A hazy situation for the pilot of an SH-3G Sea King.
Like their commercial or civilian counterparts, military pilots must often put up with bad weather. They must also contend with equipment malfunctions. Flights can get rather tricky when bad weather and bad gear occur at the same time.
In the summer of 1980, Lieutenant Commander Don “Blades” Broderick was in charge of a sea detachment from Helicopter Anti-Submarine Squadron 1 (HS-1) which deployed on USS Albany (CG-10), the flagship of the U.S. Sixth Fleet. His aircraft, the SH-3G Sea King, was fitted out to carry VIPs, namely the three-star admiral in command of American naval forces in the Mediterranean.
His assignment had taken Broderick to exotic locales like Gaeta, Rome, Nice, Monaco, and Naples. Now he and his crew were flying some staff officers across the Med to the aircraft carrier USS John F. Kennedy (CV-67). It was a routine flight, and his crew was used to various hops between ships and shore.
Mother Nature, as it turned out, cared little for their routine. Humidity abruptly spiked and draped the area in an impenetrable haze. Suddenly, as Broderick exclaimed, “Nobody could see a goddamn thing.” He and his copilot could not get a visual fix on Kennedy or any other warship in the battle group.

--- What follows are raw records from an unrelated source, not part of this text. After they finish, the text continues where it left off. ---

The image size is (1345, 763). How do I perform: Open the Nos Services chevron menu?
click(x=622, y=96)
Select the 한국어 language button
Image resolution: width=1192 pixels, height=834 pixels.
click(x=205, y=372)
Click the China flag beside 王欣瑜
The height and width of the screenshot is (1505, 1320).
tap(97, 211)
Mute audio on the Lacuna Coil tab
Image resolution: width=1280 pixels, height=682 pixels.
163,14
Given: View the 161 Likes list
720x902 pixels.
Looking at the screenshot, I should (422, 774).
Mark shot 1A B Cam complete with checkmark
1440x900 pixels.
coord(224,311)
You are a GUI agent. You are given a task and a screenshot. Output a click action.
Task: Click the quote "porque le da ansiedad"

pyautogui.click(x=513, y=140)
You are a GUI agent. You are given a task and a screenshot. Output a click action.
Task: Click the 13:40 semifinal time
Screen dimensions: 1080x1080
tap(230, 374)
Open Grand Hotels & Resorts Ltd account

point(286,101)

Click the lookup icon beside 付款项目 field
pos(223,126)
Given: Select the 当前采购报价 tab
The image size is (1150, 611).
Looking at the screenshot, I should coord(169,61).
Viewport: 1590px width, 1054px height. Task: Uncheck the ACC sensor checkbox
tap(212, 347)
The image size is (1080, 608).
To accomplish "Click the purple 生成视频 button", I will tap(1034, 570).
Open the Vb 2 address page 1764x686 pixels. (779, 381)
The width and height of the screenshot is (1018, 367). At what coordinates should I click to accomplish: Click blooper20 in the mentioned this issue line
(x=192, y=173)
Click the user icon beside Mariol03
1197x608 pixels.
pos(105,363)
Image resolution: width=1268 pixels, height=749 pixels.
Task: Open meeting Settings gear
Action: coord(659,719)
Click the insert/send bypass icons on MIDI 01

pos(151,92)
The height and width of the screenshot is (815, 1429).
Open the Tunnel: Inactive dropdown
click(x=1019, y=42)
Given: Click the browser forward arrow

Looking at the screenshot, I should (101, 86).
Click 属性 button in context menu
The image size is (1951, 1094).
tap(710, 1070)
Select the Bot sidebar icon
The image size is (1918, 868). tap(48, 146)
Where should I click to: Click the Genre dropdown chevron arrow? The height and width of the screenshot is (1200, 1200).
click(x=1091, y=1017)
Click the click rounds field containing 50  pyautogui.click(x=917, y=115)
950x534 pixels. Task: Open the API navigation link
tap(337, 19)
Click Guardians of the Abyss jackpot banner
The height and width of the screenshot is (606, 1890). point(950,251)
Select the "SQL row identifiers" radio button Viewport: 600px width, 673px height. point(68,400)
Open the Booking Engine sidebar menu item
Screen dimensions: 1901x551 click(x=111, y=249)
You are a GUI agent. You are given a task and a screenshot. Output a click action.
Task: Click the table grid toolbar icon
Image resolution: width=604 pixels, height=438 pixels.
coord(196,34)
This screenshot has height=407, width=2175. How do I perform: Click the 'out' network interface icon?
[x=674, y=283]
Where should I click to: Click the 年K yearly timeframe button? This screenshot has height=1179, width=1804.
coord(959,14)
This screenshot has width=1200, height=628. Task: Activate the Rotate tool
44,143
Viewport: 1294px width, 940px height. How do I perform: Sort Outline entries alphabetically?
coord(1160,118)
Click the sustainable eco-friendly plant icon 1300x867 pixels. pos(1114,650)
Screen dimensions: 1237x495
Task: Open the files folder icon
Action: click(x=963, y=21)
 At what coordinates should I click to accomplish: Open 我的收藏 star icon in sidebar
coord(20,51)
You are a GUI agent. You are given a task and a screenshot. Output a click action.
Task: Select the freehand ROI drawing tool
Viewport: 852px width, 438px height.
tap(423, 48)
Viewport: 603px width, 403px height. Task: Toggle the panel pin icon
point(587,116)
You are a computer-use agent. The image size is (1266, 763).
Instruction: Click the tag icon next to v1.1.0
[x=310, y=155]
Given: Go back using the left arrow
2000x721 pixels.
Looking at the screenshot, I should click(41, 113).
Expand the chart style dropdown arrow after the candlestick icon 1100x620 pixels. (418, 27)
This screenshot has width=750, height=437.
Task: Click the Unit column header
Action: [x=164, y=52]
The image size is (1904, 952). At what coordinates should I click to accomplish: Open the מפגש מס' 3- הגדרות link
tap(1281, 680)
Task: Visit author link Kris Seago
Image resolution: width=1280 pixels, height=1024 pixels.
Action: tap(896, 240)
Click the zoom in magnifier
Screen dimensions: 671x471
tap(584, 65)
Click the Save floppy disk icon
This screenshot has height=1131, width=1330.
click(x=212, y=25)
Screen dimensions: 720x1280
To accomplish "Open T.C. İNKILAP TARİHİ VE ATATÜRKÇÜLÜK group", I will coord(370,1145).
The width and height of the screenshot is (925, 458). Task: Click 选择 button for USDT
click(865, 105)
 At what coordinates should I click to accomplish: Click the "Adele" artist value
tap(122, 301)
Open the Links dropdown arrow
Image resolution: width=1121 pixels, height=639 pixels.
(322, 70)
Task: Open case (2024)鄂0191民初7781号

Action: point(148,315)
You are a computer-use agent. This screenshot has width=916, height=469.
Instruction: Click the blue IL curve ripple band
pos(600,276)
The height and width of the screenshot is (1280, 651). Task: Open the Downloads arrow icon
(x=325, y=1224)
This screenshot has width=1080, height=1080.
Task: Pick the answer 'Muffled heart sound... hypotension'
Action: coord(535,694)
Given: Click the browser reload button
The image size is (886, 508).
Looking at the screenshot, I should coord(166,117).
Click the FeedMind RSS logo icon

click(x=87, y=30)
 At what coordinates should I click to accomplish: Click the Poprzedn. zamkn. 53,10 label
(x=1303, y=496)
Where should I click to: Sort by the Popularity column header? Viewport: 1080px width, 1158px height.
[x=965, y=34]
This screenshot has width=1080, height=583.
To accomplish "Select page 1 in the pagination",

To make matters worse, the tactical navigation system that bounced bits of data between helicopter and warship had unexpectedly failed.
Conditions were suddenly just as bad for the aircraft presently airborne in the JFK‘s embarked air wing. Their pilots were flying by visual flight rules (VFR), the regulations prescribed for flying in reasonably clear weather conditions. When the inexplicable haze set in, “chaos erupted immediately,” as visibility dropped to nearly zero, and the pilots were glued to their instruments to keep course, altitude, and air speed. Every aircraft had to be immediately directed by radar controllers in Kennedy‘s Combat Information Center (CIC) to avoid deadly collisions in this sudden IFR (instrument flight rules) environment.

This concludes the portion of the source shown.